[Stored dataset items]
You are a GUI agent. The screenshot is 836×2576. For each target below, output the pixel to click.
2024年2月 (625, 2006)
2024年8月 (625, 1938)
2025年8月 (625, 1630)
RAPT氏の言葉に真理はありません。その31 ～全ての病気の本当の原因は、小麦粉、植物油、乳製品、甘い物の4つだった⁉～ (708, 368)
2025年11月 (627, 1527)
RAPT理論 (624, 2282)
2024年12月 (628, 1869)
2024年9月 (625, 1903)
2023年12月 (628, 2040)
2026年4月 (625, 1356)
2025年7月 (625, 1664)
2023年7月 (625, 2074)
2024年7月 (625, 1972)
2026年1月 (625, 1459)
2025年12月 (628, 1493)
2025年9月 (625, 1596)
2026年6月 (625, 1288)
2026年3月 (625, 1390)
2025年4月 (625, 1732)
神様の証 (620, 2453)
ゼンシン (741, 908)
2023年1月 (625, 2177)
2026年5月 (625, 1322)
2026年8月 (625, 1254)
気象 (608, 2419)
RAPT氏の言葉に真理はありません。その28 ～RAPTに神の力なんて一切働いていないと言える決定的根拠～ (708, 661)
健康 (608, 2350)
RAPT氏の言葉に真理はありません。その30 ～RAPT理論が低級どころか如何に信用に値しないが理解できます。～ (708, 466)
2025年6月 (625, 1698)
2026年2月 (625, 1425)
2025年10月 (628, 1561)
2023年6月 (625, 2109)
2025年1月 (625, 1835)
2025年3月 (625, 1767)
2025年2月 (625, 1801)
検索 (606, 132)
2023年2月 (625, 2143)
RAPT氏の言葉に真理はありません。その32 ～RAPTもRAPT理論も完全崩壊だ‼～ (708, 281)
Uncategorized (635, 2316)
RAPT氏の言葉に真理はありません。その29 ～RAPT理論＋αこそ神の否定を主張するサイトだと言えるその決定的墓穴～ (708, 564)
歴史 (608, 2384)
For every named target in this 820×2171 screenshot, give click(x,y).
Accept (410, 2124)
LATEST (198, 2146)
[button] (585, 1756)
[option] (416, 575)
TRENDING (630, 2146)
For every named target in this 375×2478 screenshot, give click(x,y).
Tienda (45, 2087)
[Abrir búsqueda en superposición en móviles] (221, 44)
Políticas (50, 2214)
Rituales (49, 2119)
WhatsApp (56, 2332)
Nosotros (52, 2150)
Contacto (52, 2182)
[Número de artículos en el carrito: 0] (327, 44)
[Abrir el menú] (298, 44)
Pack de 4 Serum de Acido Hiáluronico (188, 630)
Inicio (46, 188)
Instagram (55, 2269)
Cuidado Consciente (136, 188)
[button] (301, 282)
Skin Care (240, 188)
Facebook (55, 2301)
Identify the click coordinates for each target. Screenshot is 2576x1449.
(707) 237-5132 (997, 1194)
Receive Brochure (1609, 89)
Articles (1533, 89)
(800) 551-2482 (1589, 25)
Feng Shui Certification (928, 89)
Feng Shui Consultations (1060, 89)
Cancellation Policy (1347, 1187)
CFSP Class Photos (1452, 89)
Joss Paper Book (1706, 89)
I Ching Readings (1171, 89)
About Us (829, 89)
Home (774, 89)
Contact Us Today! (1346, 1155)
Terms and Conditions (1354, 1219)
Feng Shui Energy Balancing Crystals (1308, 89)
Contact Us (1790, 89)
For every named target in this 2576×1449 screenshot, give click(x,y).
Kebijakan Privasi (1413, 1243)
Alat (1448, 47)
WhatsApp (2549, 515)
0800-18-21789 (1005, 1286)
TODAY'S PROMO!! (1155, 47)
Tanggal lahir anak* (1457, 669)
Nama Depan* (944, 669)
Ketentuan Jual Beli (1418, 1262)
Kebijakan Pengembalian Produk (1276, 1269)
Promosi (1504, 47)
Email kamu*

## YOUR TASK
Output the data exactly, from the first line through the line that holds "RAPT氏の言葉に真理はありません。その32 ～RAPTもRAPT理論も完全崩壊だ‼～ (708, 281)", so that no later line appears.

## RESPONSE TO THIS EXERCISE
You are a GUI agent. The screenshot is 836×2576. For each target below, output the pixel to click.
2024年2月 (625, 2006)
2024年8月 (625, 1938)
2025年8月 (625, 1630)
RAPT氏の言葉に真理はありません。その31 ～全ての病気の本当の原因は、小麦粉、植物油、乳製品、甘い物の4つだった⁉～ (708, 368)
2025年11月 (627, 1527)
RAPT理論 (624, 2282)
2024年12月 (628, 1869)
2024年9月 (625, 1903)
2023年12月 (628, 2040)
2026年4月 (625, 1356)
2025年7月 (625, 1664)
2023年7月 (625, 2074)
2024年7月 (625, 1972)
2026年1月 (625, 1459)
2025年12月 (628, 1493)
2025年9月 (625, 1596)
2026年6月 (625, 1288)
2026年3月 (625, 1390)
2025年4月 (625, 1732)
神様の証 (620, 2453)
ゼンシン (741, 908)
2023年1月 (625, 2177)
2026年5月 (625, 1322)
2026年8月 (625, 1254)
気象 (608, 2419)
RAPT氏の言葉に真理はありません。その28 ～RAPTに神の力なんて一切働いていないと言える決定的根拠～ (708, 661)
健康 (608, 2350)
RAPT氏の言葉に真理はありません。その30 ～RAPT理論が低級どころか如何に信用に値しないが理解できます。～ (708, 466)
2025年6月 (625, 1698)
2026年2月 (625, 1425)
2025年10月 (628, 1561)
2023年6月 (625, 2109)
2025年1月 (625, 1835)
2025年3月 (625, 1767)
2025年2月 (625, 1801)
検索 (606, 132)
2023年2月 (625, 2143)
RAPT氏の言葉に真理はありません。その32 ～RAPTもRAPT理論も完全崩壊だ‼～ (708, 281)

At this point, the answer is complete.